Solved

# N - Way Merge

Posted on 2001-06-11
Medium Priority
1,205 Views
Hi All,
I want to merge a set of files efficiently. The files
that I am going to merge are large in size ( > 2 MB) and
are ASCII files.
Now the problem is that I need to develop an algorithm
by which merging takes place efficiently in such a way
that each file is read only once. Once I open a file, it
should be read only once .
I have been suggested to use an n-way merge technique
by which all the files are opened simultaneously, the
first line is read, compared lexicographically and then
written to the new file. Then the second file is read,
and the process is repeated and so on till the end of all
the files are reached.
But this technique seems to take a lot of time. I want
the algorithm to merge and sort with a complexity of o(n).

Can any body suggest me a better technique ?
With some sample code if possible !
Thanks
Ace

0
Question by:aceventura
• 10
• 7

LVL 2

Expert Comment

ID: 6177735
I think your proposition was correct, and most efficient;
Make a list (or an array if you have a fixed or a maximum number of files) of structs that contain a file pointer and a line buffer. - Something like

struct line_post {
FILE *f;
char line[256]; /* or some other maximum line length */
int finnished; /* flag to indicate end of file */
/* struct line_post *next; if a list is required */
} line_array[MAX_FILES];

Assign each file pointer a corresponding file:
for (i = 0; i < files; i++)
if ((line_array[i].f = fopen(file[i], "r")) == NULL)
error();
... or something alike.

Read one line from each file (with fgets). Write the lexically smallest (or biggest) line to the ouput file, and read a new line into the appropriate line buffer. On end-of-file, (fgets returns NULL) set the flag finnished to exclude it in the future. You can also increase a counter, and compare it to the number of files to indicate that everything is read.

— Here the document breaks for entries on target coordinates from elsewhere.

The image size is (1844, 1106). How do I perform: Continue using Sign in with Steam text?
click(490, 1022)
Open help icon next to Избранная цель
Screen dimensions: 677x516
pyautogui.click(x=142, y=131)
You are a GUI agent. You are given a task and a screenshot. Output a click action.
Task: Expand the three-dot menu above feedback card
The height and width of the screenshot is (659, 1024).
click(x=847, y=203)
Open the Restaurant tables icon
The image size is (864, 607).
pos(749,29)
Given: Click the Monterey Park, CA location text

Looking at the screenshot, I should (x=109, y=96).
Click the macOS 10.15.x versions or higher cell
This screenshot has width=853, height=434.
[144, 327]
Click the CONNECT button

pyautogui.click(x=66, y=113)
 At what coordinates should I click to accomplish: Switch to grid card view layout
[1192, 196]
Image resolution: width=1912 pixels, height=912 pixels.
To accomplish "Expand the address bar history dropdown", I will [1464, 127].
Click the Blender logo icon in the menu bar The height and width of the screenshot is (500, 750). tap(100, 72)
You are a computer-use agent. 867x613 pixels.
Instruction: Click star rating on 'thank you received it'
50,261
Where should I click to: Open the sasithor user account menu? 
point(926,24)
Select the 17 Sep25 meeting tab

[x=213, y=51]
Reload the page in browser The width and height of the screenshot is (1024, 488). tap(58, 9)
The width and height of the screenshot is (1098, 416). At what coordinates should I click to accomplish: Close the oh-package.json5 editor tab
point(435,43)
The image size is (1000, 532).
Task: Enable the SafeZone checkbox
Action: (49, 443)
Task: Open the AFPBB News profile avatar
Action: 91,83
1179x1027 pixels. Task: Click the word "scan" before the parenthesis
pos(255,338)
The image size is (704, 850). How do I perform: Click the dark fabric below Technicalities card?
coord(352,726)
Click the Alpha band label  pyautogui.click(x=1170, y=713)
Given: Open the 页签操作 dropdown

I you have a linked list, you can simply remove the line_post on EOF, and continue until the list is empty.

This process gets complexity O(n).

I actually have written a program that does this in DOS (ages ago) but I don't remember if it was in C or Pascal. If you want, I could post it if I manage to dig it up.
0

Author Comment

ID: 6180002
Obg,
Yes, that is what I was looking at. The technique that Im following is something similar to that.
It'd be great if you could manage to dig up the source code and post it .
Thanks
Ace
0

LVL 2

Expert Comment

ID: 6180354
Ok, I will give it a try this evening (CET).
0

Author Comment

ID: 6181173
The main problem here is that the files that I am sorting
tend to get large. And by large I mean > 2-3 MB.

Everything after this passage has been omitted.